This study’s analyses expand upon the previous Finnish PP study. First, the volume of gambling grouping (i.e., time/expenditure) has a finer level of precision than the previous study (limited in its ability to discriminate degrees of risk due to use of the Problem Gambling Severity Index [PGSI]). As Blaszczynski, Ladouceur, Goulet, and Savard (2008) argued, all gambling-related harms derive from individuals exceeding levels of discretionary disposable income and leisure time; thus, it is important to have a clear understanding toward the extent of harm consequent to participation in gambling, irrespective of pathological gambling “caseness” (i.e., those meeting diagnostic criteria). Second, the PP is applied to three different types of gambling-related harm: dependence harm, social harm, and possible dependence (i.e., “chasing losses”). Although the Finnish study focused largely on all gambling harms, this study, in accordance with previous works on PP and alcohol (e.g., Caetano, Mills, Pinsky, Zaleski, & Laranjeira, 2012), examined the applicability of the PP to specific dependence, possible dependence, and social harm in the British population. For example, Caetano, Mills, Pinsky, Zaleski, and Laranjeira (2012) found evidence of the PP for social- and dependence-related problems. More specifically, belligerence, police problems, accidents, health-related problems, problems with spouse, problems with other people, work-related problems, and financial problems were considered as social problems, whereas salience of drinking, needing to drink, increased tolerance, impaired control, withdrawal symptoms, and prolonged intoxication were considered as alcohol dependence-related problems. No previous studies have ever examined the applicability of the PP to three types of gambling harm in a general population.

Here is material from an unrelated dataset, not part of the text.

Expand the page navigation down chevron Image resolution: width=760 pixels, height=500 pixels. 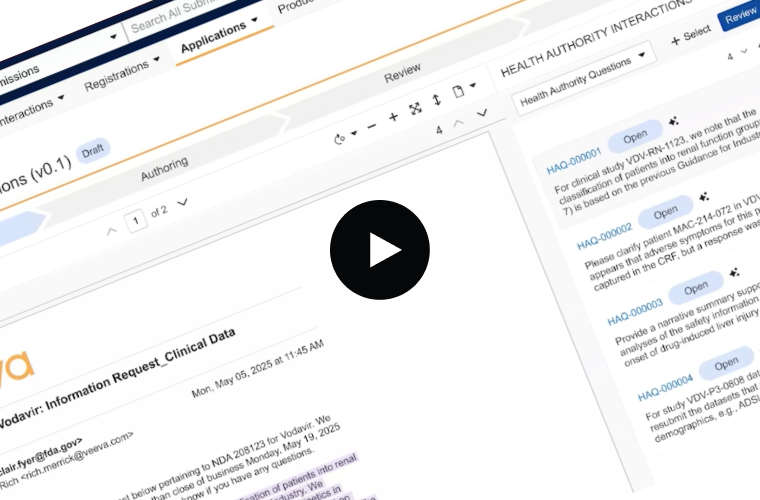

Data were extracted from the 2010 British Gambling Prevalence Survey (BGPS) dataset that were collected by the National Centre for Social Research (NatCen). The sample was drawn at random from the Postcode Address File and stratified according to age, occupational status, and ethnic group. In total, 9,775 addresses were selected. Between November 2009 and May 2010, a computer-assisted self-interview was used to interview individuals aged 16 years and older from the British household population (for additional sampling design details, see Wardle et al., 2011b). The response rate was 47%, and the final dataset comprised 7,756 individuals. To ensure British population representativeness, data were weighted based on age, gender, and region. Table 1 summarizes characteristics of the study sample that contained slightly more women than men. This reflects Office of National Statistics (ONS) mid-2009 population estimates data, which show a slightly greater proportion of women than men (51% and 49%). In age distribution, women were more likely to be aged 75 years and over (10.2%; 7.5% men), also reflecting the ONS population estimates data.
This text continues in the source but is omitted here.